Elizabeth Evans was born 23 Apr 1688 in Rehoboth, Bristol, Plymouth Colony. (1) In 1693, when she was 9 years old,  her father, Richard Evans, purchased 200 acres of land in what would become Killingly and he was described as "late of Rehoboth."  (2) She met and married John Church about 1708 and their first child was born 5 Mar 1709 in Killingly.  She must have died about 1735/6 when her youngest child was about 11.  Her husband remarried on 15 Dec 1736.  (3)

Sources

(1) Birth of Elizabeth Evans

(2) History of Windham County, Connecticut, Volume I, 1600-1760, and Volume II, 1760-1880
Aspinock. Killingly.
 

In 1693, the future Killingly received its first known white settler-Richard Evans-who purchased, for twenty pounds, a two-hundred, acre grant of the Rev. James Pierpont, of New Haven, and is described in the deed as "late of Rehoboth, but now resident of the said granted premises." Little is known of this first settler of Killingly beyond the fact of his early settlement.

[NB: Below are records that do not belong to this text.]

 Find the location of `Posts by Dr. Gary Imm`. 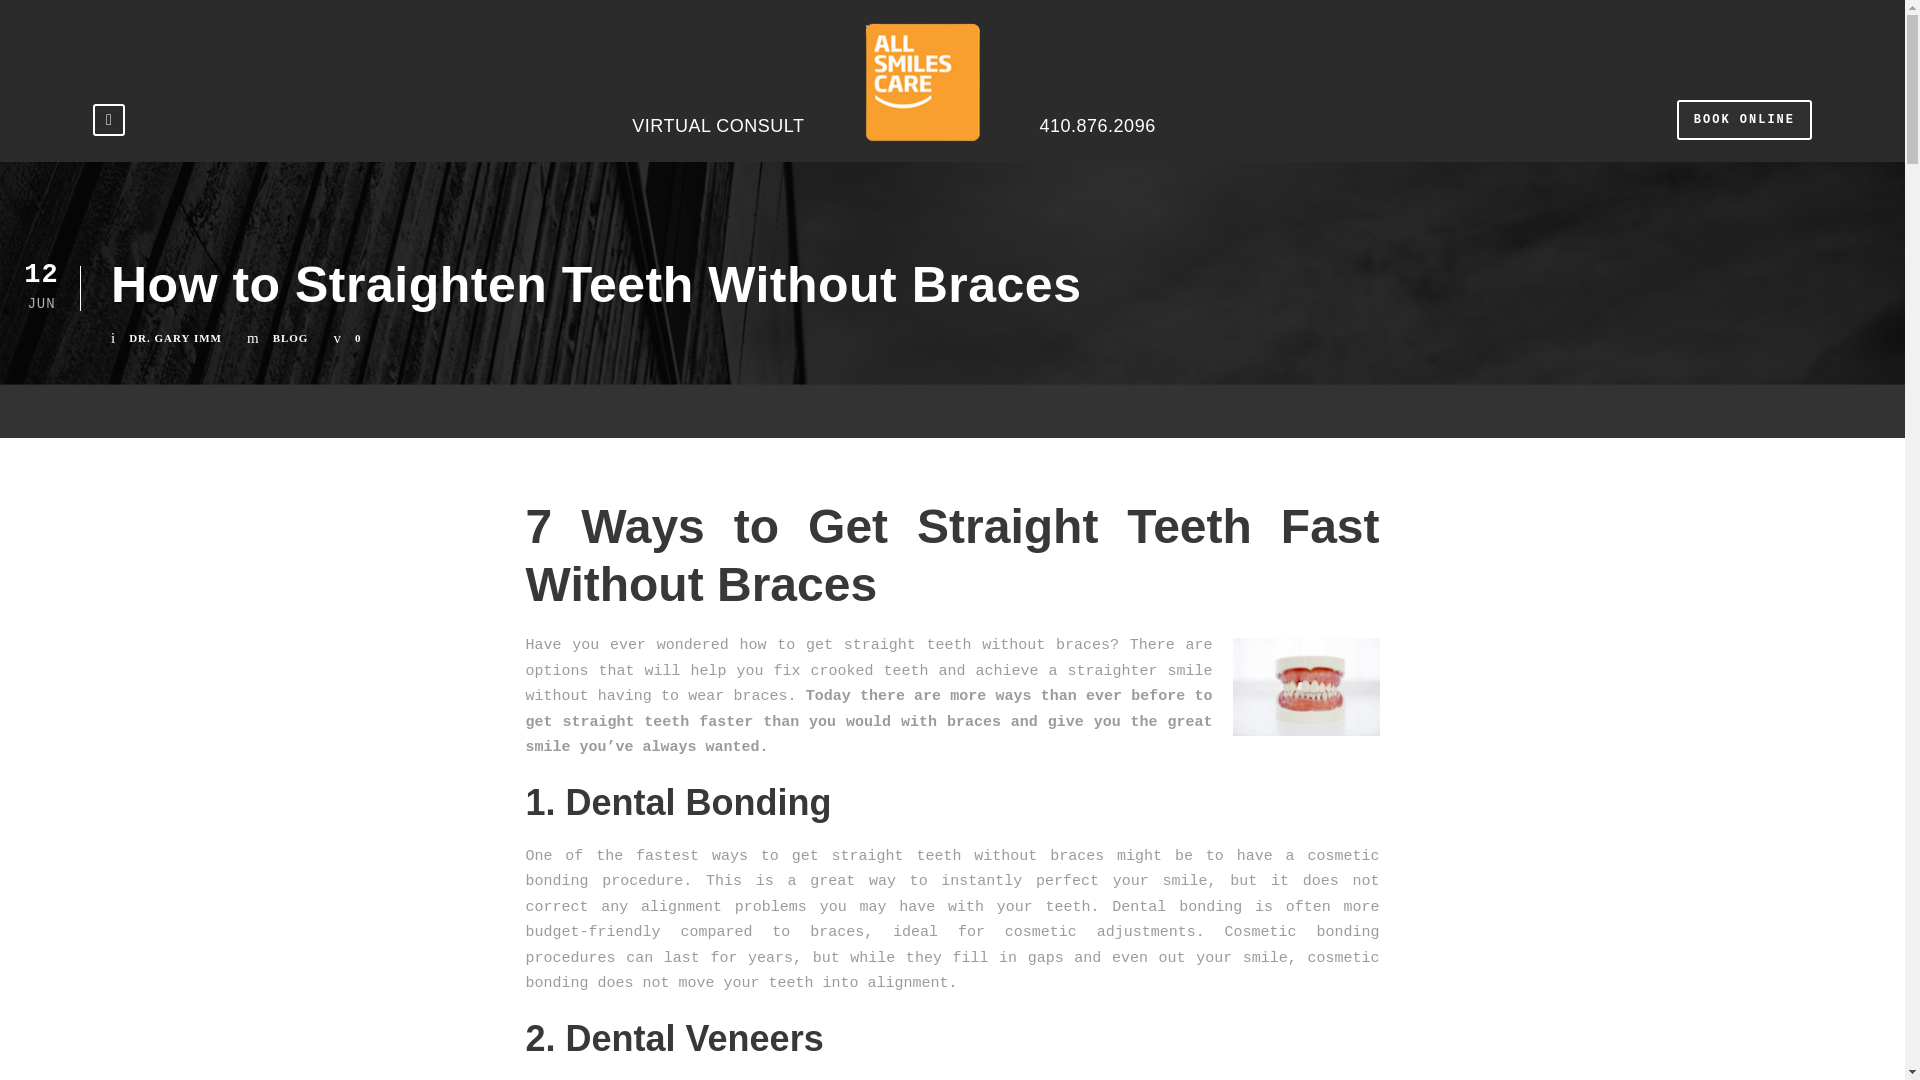

Posts by Dr. Gary Imm is located at coordinates (175, 338).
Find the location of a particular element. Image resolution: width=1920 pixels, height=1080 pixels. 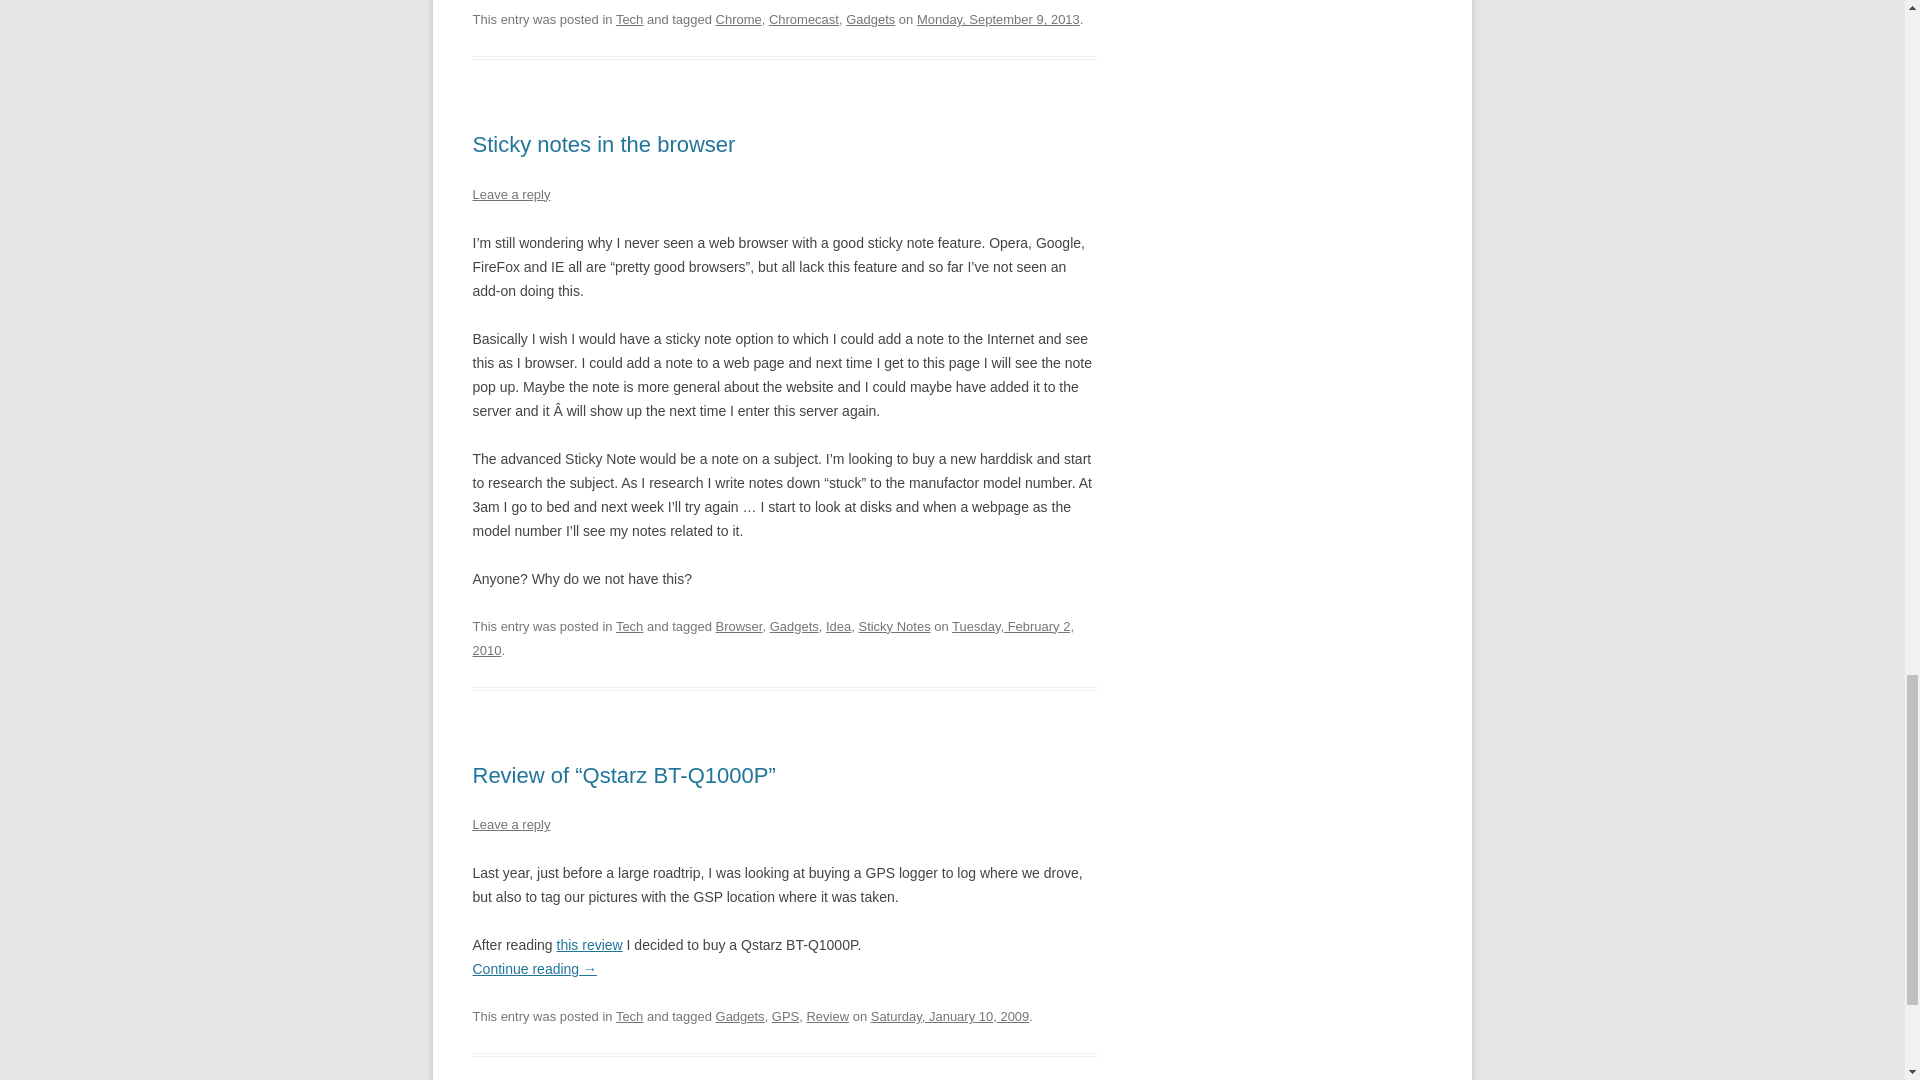

Chrome is located at coordinates (739, 19).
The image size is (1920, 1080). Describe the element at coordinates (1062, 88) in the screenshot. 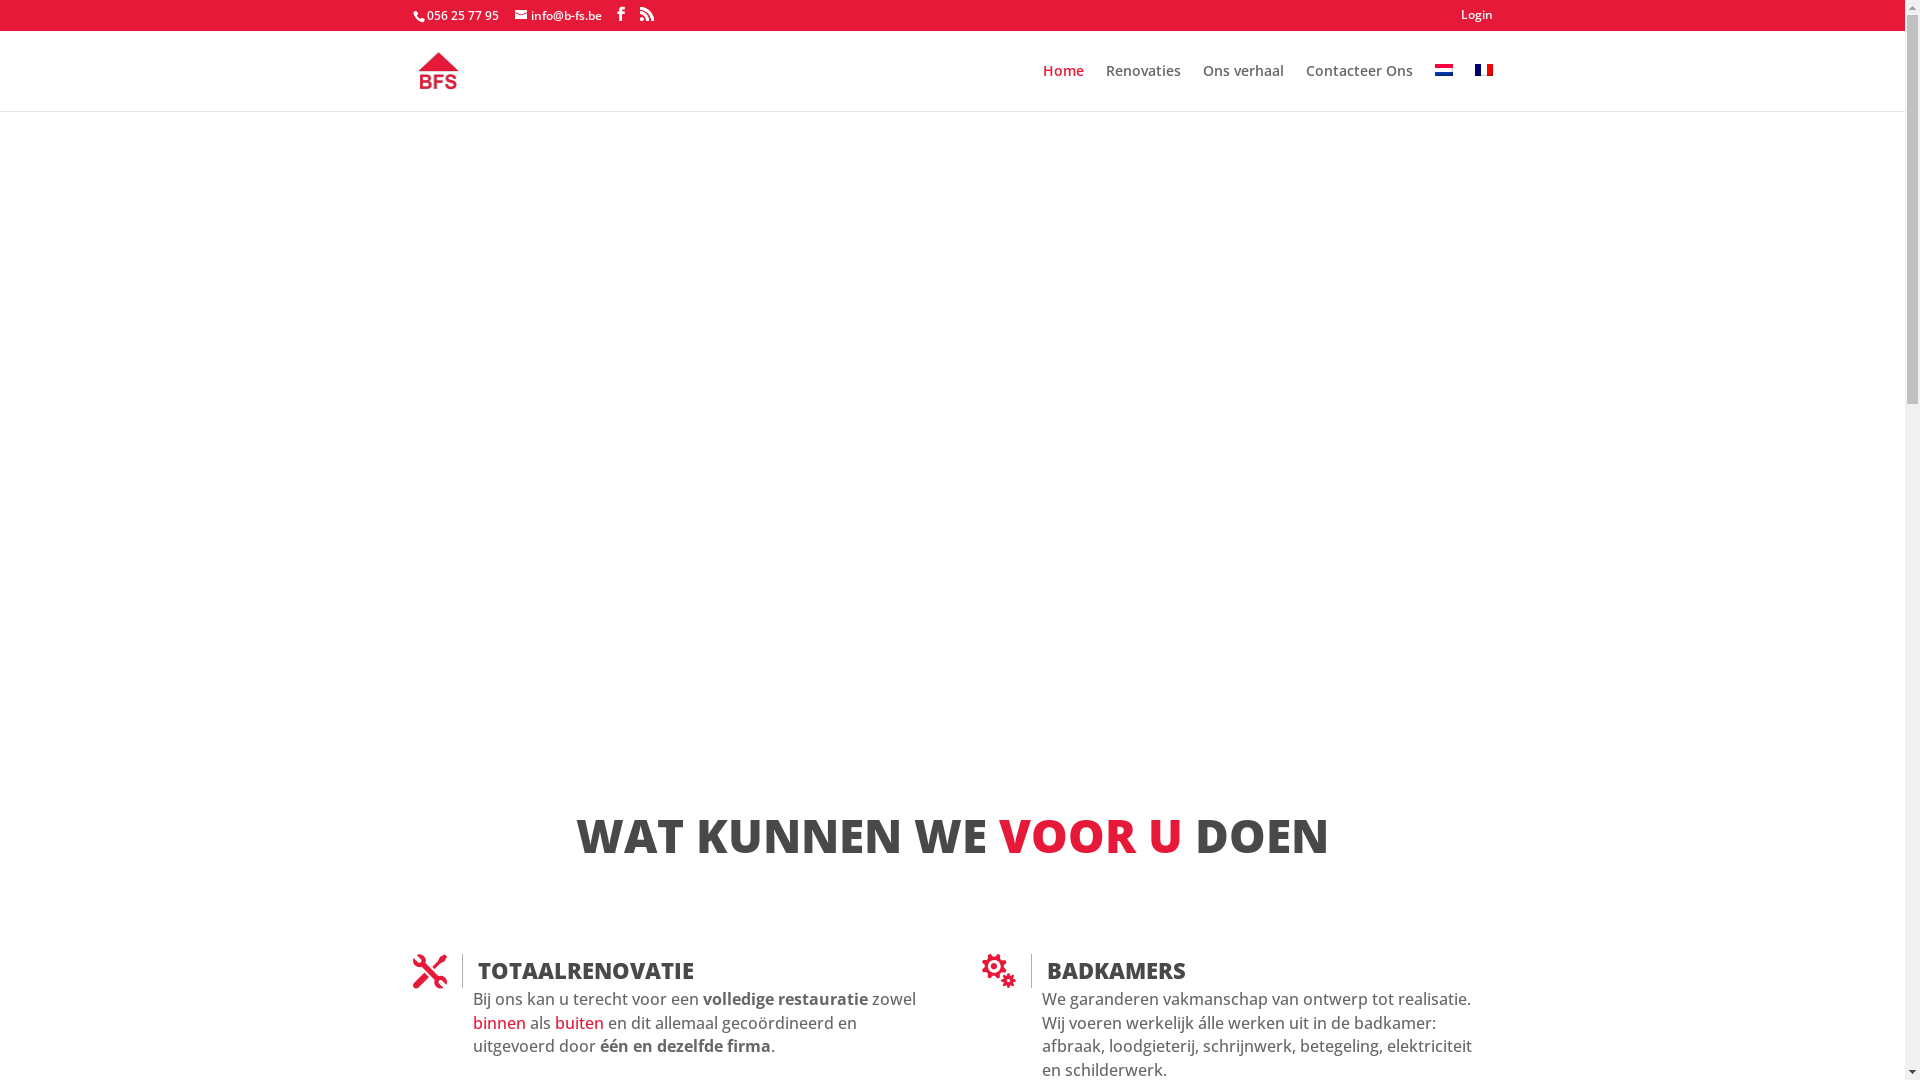

I see `Home` at that location.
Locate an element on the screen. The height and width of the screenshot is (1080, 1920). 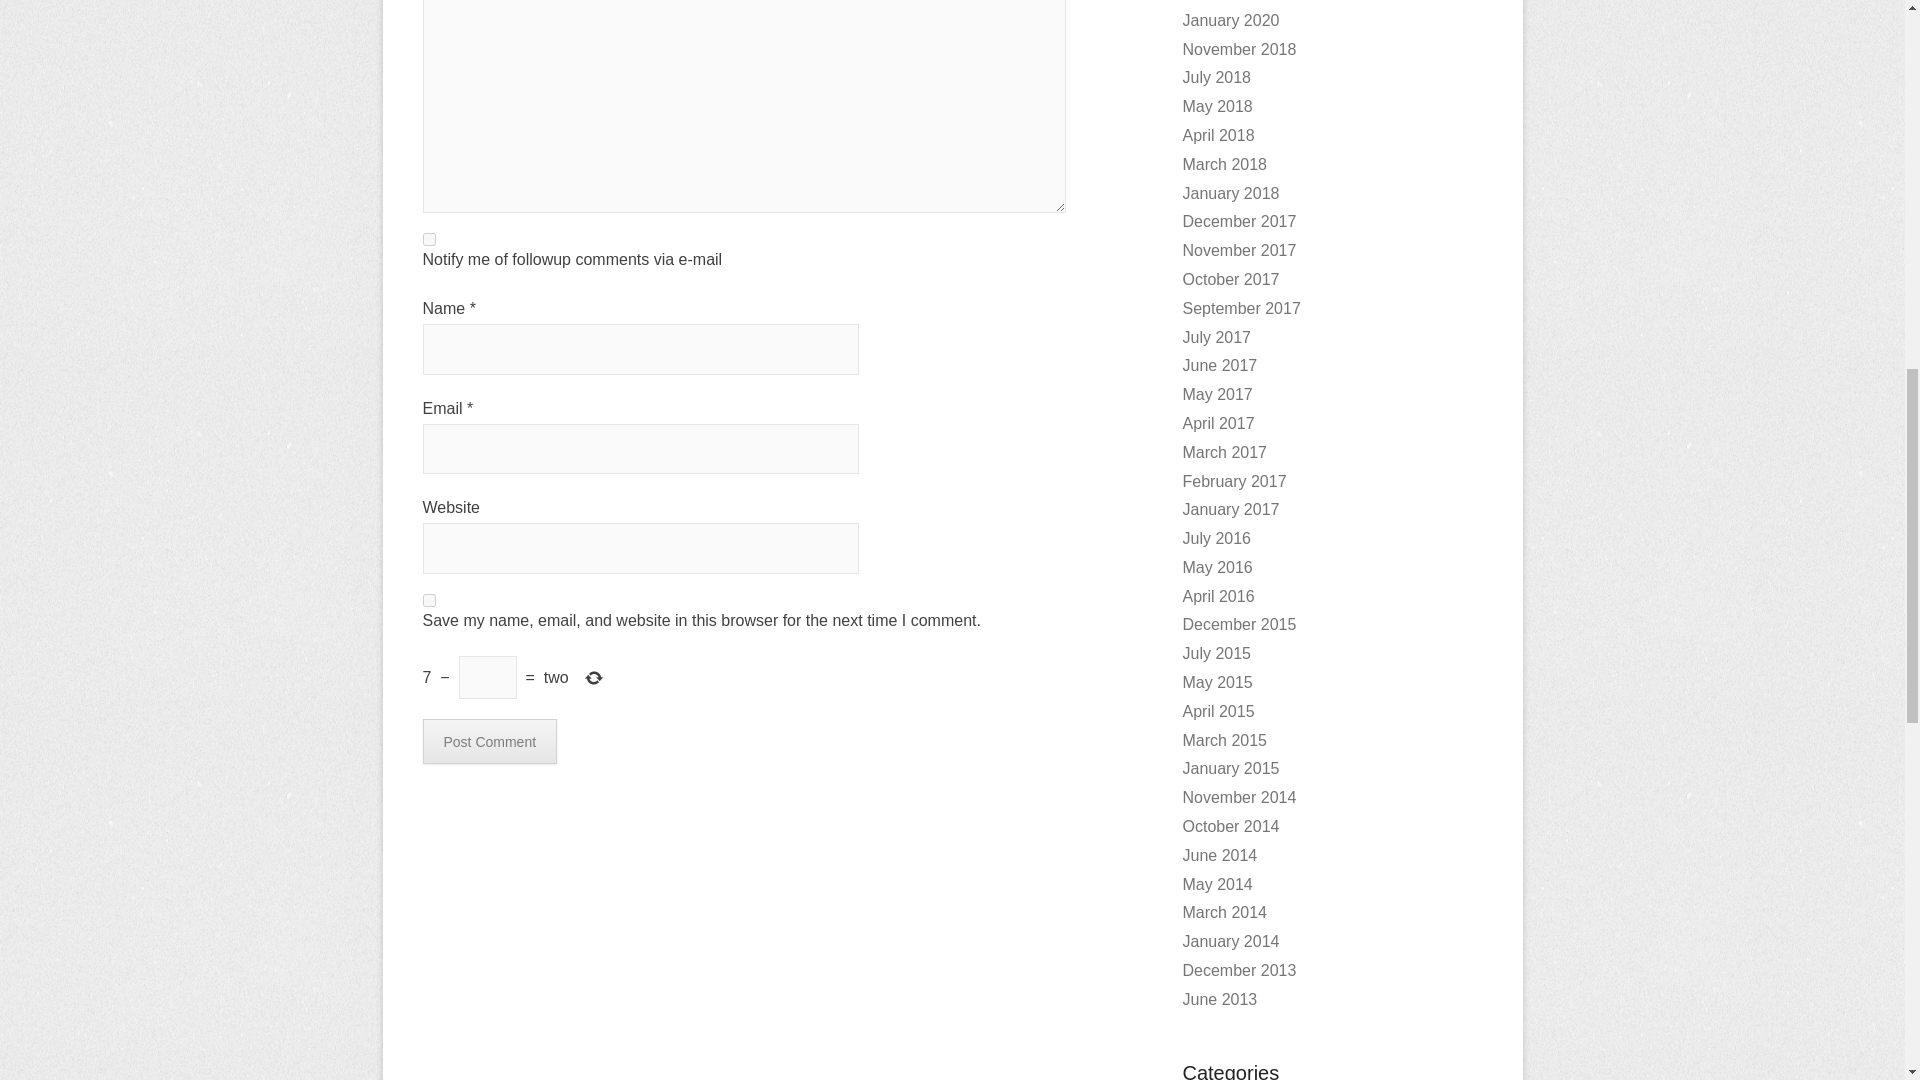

The bounds of his farm cannot now be identified. It was laid out in the wilderness, about a mile east of the Quinebaug and three miles from Woodstock, just south of Woodward's and Saffery's line. It was in the northern extremity of the subsequent township of Killingly; was afterwards included in the "South Neighborhood" of Thompson, and now forms a part of the town of Putnam. Mr. Evans was accompanied by a grown son, Richard Evans, Jun., and in time built two homesteads and made various improvements. His establishment served as a landmark for all the surrounding region, many tracts of land being identified by distance or direction from Richard Evans.